In our March update, we reassess our economic and market forecasts to reflect the impact of the war in Ukraine and look at how central banks are likely to respond to the prospect of weaker growth and surging inflation in Europe.
It's unthinkable that I would ever experience war on my doorstep - Carsten Brzeski
The sanctions are unlikely to stop the war as long as Russia can continue selling oil and gas to Europe and other countries. And the revenues from the extraordinarily high energy prices actually partly offset the negative effects of the sanctions. We'll look at those direct effects. And we'll consider the indirect consequences on countries and markets around the world as governments and central banks continue to fight inflationary and many other pressures.

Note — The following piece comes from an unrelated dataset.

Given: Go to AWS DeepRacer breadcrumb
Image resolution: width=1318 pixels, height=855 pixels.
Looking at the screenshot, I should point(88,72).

A closer look at the sanctions
So far, the sanction response to the military escalation has been aggressive and generally coordinated, but careful not to disrupt Russia’s key commodity exports to the main partners. That is probably explained by Russia’s importance to the commodity and financial markets and also by the necessity to leave room for additional pressure should things get still worse. The measures announced in the headlines are bold, including full blocking sanctions against banks, a cut-off from the SWIFT messaging system which allows financial institutions to authorise payments, the sanctioning of private assets of individual Russians (the Specially Designated Nationals list), export bans on high tech goods and sanctions on the Central Bank of Russia. These are all elements from the most severe Iranian playbook.